Text for analysis:
Published: 14:58 21 Sep 2020 BST

AstraZeneca - AstraZeneca criticised by US experts over COVID-19 vaccine trial halt

AstraZeneca PLC (LON:AZN) was criticised by US experts for a lack of transparency regarding the halt of trials of the COVID-19 vaccine developed by Oxford University.

Late-stage studies were stopped in early September after a UK volunteer reported transverse myelitis, an inflammation of the spinal cord that can cause paralysis.

READ: The runners in the COVID-19 vaccine race

The trials later resumed in the UK, India, South Africa and Brazil but are still on hold in the US, where regulations are tougher.

While this pause was widely reported as soon as it happened, a first halt in July went under the radar.

At the time it was also a UK patient who developed transverse myelitis, however the inflammation was attributed t the fact that she was already suffering from multiple sclerosis.

US scientists are concerned over what made the FTSE 100 firm restart trials the second time.

“The communication around it has been horrible and unacceptable. This is not how the American people should be hearing about this,” Dr Peter Jay Hotez, a virologist with Baylor College of Medicine in Texas, told the New York Times.

AstraZeneca told volunteers these unexplained neurological symptoms were “either considered unlikely to be associated with the vaccine or there was insufficient evidence to say for certain that the illnesses were or were not related to the vaccine”, The Telegraph reported.

“In each of these cases, after considering the information, the independent reviewers recommended that vaccinations should continue,” the pharma giant said.

The US medical community is concerned about neurological adverse effects in vaccines after an emergency influenza jab caused 30 deaths and 450 cases of Guillain-Barré syndrome in 1976.

The Guillain-Barré syndrome and transverse myelitis both affect the spinal cord and are both rare.

“If there are two cases, then this starts to look like a dangerous pattern. If a third case of neurological disease pops up in the vaccine group, then this vaccine may be done,” Mark Slifka, a vaccine expert at Oregon Health and Science University, told the New York Times.

Shares in AstraZeneca were trading 2% lower at 8,572p on Monday afternoon.

Excerpted data:
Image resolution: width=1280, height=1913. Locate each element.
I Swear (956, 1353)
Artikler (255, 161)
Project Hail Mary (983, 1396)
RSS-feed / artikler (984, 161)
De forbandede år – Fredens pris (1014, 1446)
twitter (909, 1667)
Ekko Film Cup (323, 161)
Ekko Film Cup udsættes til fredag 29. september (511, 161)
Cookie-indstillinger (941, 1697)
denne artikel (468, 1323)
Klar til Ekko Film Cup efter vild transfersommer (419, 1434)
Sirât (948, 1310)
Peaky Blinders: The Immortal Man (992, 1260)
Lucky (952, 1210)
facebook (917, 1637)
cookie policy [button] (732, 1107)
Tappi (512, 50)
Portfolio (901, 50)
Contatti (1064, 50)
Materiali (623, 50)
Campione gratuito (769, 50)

Directions:
Quote the article on the AstraZeneca trial halt, everything from "While this pause" down to "from multiple sclerosis.". Work only from the article on the AstraZeneca vaccine trial halt; the listing plays no part here.

Task answer:
While this pause was widely reported as soon as it happened, a first halt in July went under the radar.

At the time it was also a UK patient who developed transverse myelitis, however the inflammation was attributed t the fact that she was already suffering from multiple sclerosis.